Ma la Turchia dispone oggi anche di risorse quali il  turismo, che rappresenta il 5% del Prodotto Interno Lordo (valore circa 5 miliardi di dollari), le rimesse dei migranti, che contano su una diaspora ammontante a quasi sette milioni di individui, di cui 5.5  in Europa occidentale. Inoltre nel settore della vendita di armi il Paese ha fatto passi da gigante. L’industria degli armamenti vale 11 miliardi di dollari, con esportazioni (in particolare nel Medio Oriente) pari a 3 miliardi e con  assetti di tutto rilievo, quali carri armati, autoveicoli, armamento leggero e pesante, ma soprattutto droni, tra cui i temibili Bayraktar TB 2, che hanno dato eccellente prova di se’ in Libia, Siria e in Nagorno Karabagh.

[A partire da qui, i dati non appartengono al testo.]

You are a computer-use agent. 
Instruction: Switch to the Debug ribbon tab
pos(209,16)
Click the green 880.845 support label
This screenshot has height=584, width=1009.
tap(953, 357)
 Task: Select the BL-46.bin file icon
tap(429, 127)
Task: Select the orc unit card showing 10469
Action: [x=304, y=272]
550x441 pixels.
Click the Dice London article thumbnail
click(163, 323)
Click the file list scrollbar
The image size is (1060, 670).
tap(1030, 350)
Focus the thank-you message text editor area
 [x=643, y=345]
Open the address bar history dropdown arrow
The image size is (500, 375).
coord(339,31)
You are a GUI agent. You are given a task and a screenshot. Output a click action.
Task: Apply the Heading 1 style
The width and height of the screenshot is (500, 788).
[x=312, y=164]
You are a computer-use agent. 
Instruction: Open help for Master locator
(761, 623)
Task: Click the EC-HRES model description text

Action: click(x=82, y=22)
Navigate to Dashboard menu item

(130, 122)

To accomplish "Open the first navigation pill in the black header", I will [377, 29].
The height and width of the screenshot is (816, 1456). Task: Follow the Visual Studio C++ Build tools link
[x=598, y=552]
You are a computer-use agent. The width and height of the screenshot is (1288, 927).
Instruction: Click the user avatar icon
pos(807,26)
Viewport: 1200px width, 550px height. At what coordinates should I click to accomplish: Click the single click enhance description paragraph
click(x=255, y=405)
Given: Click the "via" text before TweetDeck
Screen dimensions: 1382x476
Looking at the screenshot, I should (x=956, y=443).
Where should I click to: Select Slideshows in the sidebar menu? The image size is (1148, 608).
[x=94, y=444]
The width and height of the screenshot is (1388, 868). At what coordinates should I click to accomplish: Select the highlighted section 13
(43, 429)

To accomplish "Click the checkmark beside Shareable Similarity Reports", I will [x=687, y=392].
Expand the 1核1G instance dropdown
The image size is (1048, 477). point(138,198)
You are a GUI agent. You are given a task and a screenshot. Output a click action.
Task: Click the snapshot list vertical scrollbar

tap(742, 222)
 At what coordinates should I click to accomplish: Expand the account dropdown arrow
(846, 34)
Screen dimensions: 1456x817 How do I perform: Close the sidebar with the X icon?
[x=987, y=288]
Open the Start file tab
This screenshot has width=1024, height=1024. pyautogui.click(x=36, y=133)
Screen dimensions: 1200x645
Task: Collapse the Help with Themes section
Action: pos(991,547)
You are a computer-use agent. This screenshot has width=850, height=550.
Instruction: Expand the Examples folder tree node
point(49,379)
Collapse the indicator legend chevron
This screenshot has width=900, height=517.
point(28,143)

Inoltre ci sono anche gli appalti ottenuti dalla ricostruzione di Paesi usciti dalla guerra (infrastrutture,  edifici pubblici e privati, centri commerciali e sportivi, moschee ecc.), l’appoggio dell’Emirato del Qatar – alleato di ferro della Turchia su tutti i fronti, nella comune difesa della Fratellanza musulmana – che lo scorso anno ha firmato uno cheque di 15 miliardi di dollari per sopperire alle difficoltà di bilancio di Ankara e, dulcis in fundo, l’estesissima rete di sostegno alla religione islamica, diffusa in più continenti e che si fonda su scuole coraniche e “madrasse”, ma anche su centri di assistenza alle fasce più deboli della popolazione. Tale azione, in particolare, si traduce in ritorni sotto il profilo culturale e religioso, ma anche su quello politico ed economico – commerciale.

Una mappa della Turchia che mostra, a seconda delle sfumature più o meno intense di rosso, dove si concentra la popolazione, che oggi ammonta a oltre 82 milioni di persone

Combinando abilmente gli elementi di cui sopra, ancorandoli allo spirito nazionalistico e contando su una posizione strategica unica tra Mediterraneo e Medio Oriente, Erdogan riesce ad alternare alleanze e amicizie di comodo, giocando con grande spregiudicatezza sulle rivalità tra le Grandi e le Medie Potenze dell’area (USA e Russia, ma anche Grecia, Cipro, Egitto, Iran, Israele, Arabia Saudita). Egli inoltre sa additare con maestria sempre nuovi obiettivi al suo Paese, per il raggiungimento dei quali si deve essere disposti a sopportare dei sacrifici.

Scavi nelle miniere turche in Anatolia

Tre esempi sono a testimoniarlo: la costruzione del Canale Istanbul, un nuova via d’acqua alternativa al Bosforo, ove dirottare l’eccessivo traffico navale (41 mila passaggi annui) che pesa, anche in termini ambientali, sugli Stretti; la scoperta di un enorme giacimento di gas nel Mar Nero, stimabile in 320 miliardi di metri cubi. Se la notizia sarà confermata, potrebbe rappresentare un toccasana per le finanze del Sultano, ora fortemente dipendenti dalla importazione di idrocarburi e ragione principale del ricorrente contrasto con la Grecia per lo sfruttamento delle risorse minerarie nel Mediterraneo Orientale; il proposito, infine, di utilizzare la manifattura turca per inserirsi nella competizione tecnologica globale, offrendo il Paese quale snodo per la produzione di beni “a basso livello” della catena globale dell’offerta (supply chain) in alternativa alla Cina, cogliendo l’occasione, da tutti invocata, per un accorciamento delle fonti di approviggionamento, i cui danni sono stati ampiamente evidenziati dalla pandemia.